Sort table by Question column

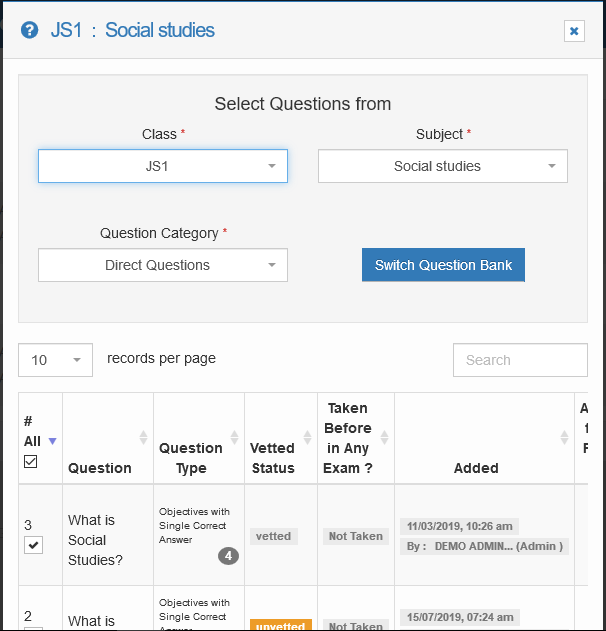click(143, 438)
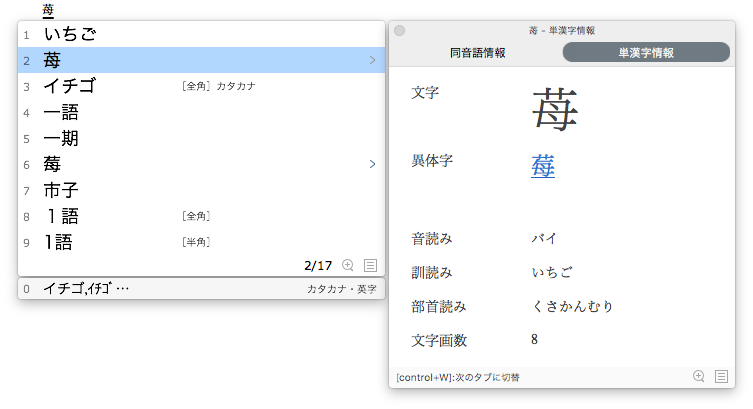Click the magnifier icon in the candidate list footer

348,265
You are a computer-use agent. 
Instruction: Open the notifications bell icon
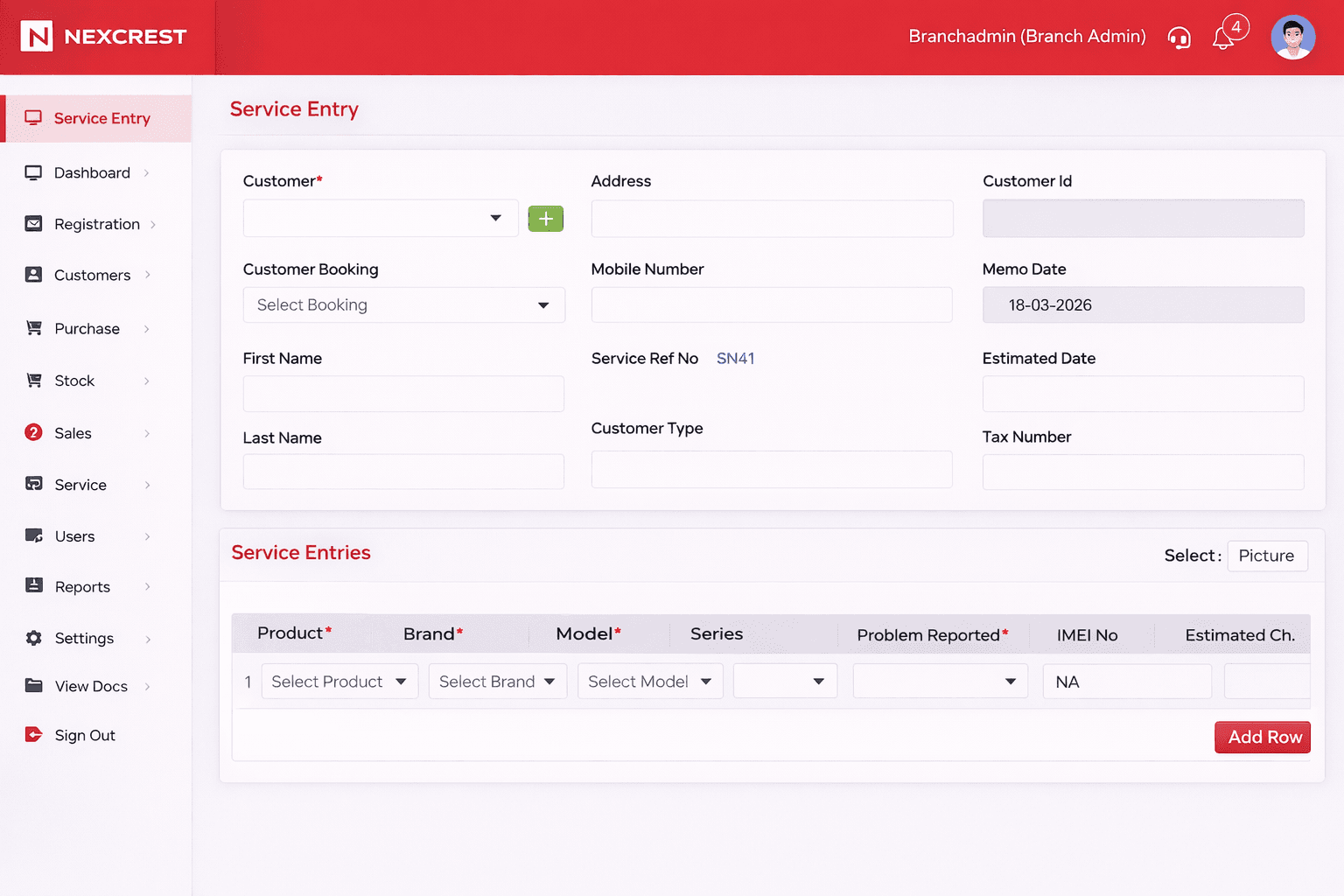coord(1222,38)

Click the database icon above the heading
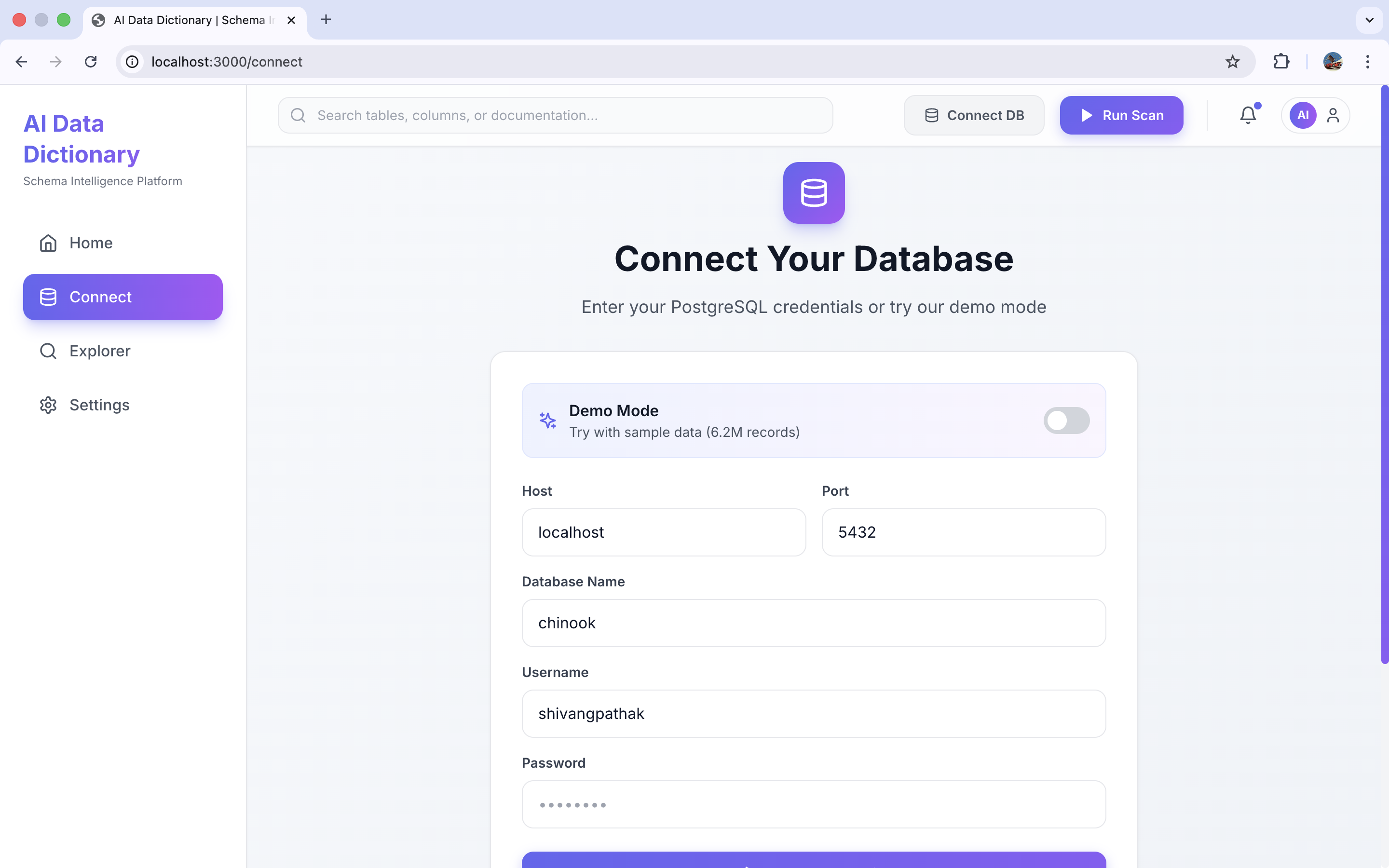point(814,193)
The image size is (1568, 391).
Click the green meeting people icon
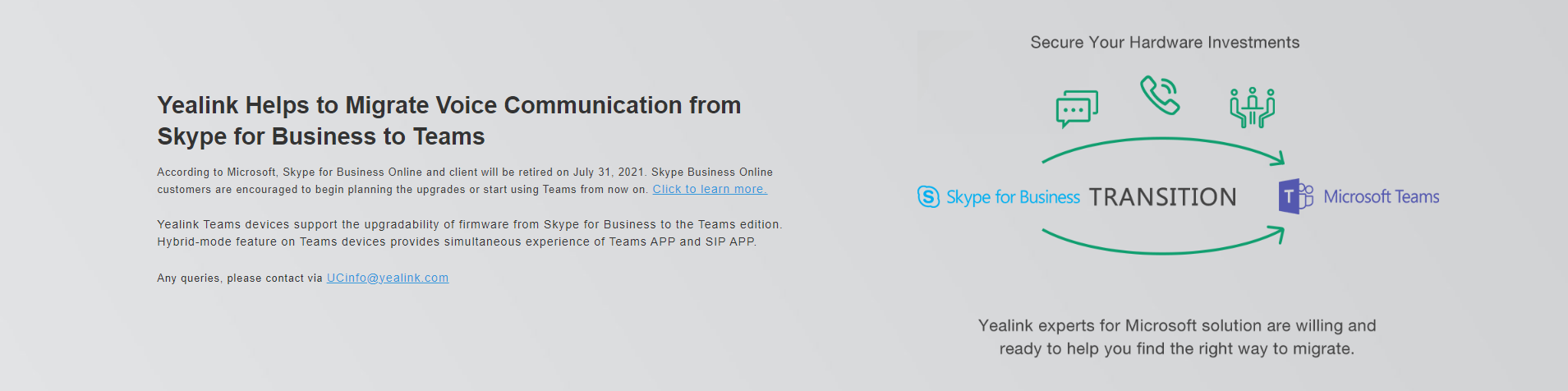(x=1252, y=108)
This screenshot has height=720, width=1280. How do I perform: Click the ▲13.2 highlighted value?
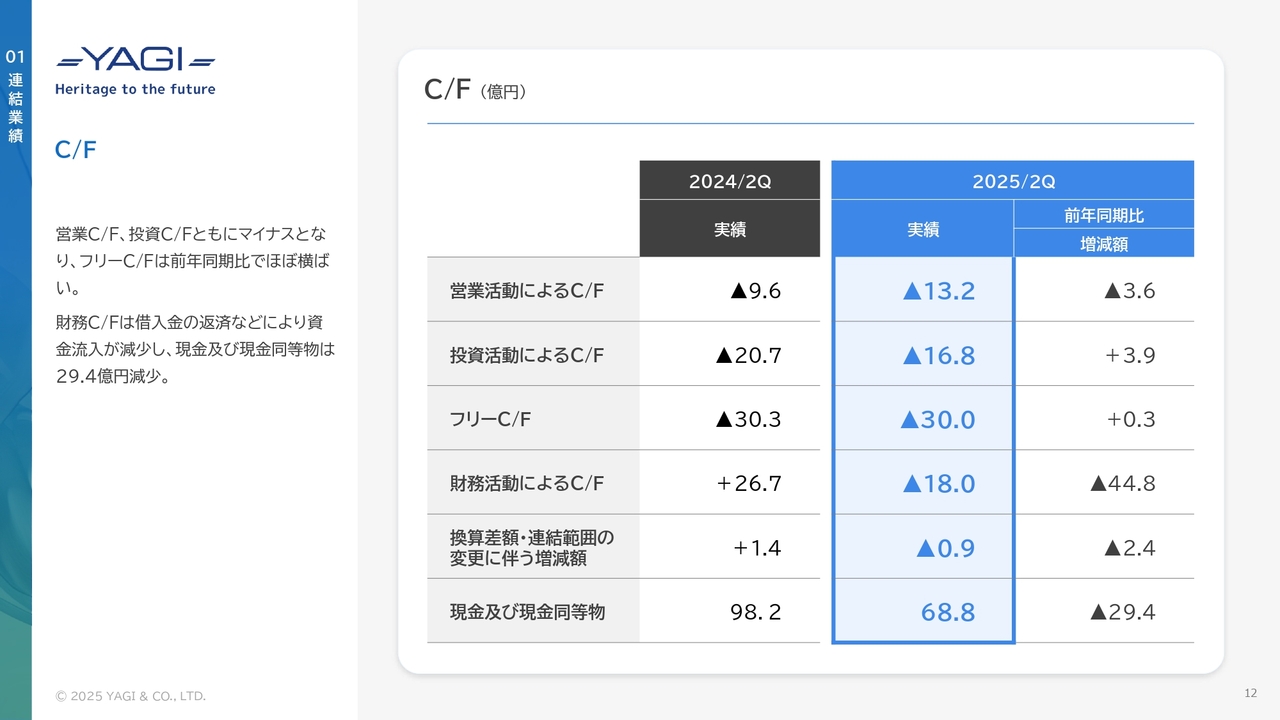tap(938, 291)
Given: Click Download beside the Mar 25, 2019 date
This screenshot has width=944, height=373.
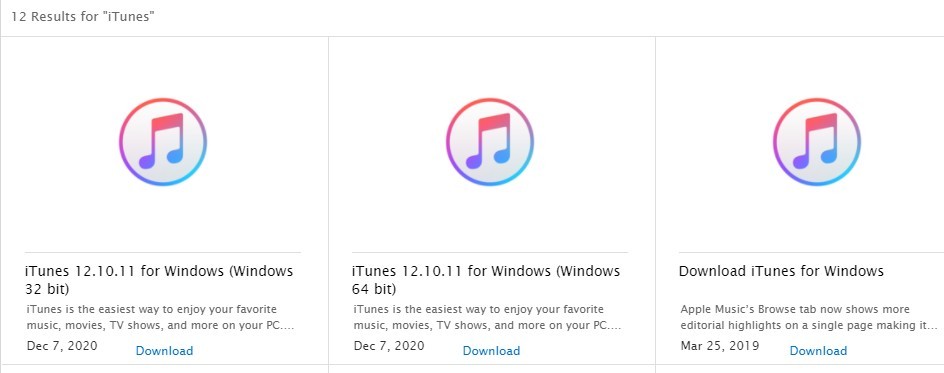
* * *
[What the task asks]
Rewrite every one of the rows above, replacing "screenshot" with "capture" and leaving everything else unchanged. Do not include the pictures.

[Answer in full]
Sort table by Question column

click(143, 438)
Click the magnifier icon in the candidate list footer

348,265
You are a computer-use agent. 
Instruction: Open the notifications bell icon
coord(1222,38)

Click the database icon above the heading
point(814,193)
The image size is (1568, 391).
Click the green meeting people icon
(x=1252, y=108)
This capture has height=720, width=1280. How do I perform: Click the ▲13.2 highlighted value?
tap(938, 291)
Given: Click Download beside the Mar 25, 2019 date
This capture has width=944, height=373.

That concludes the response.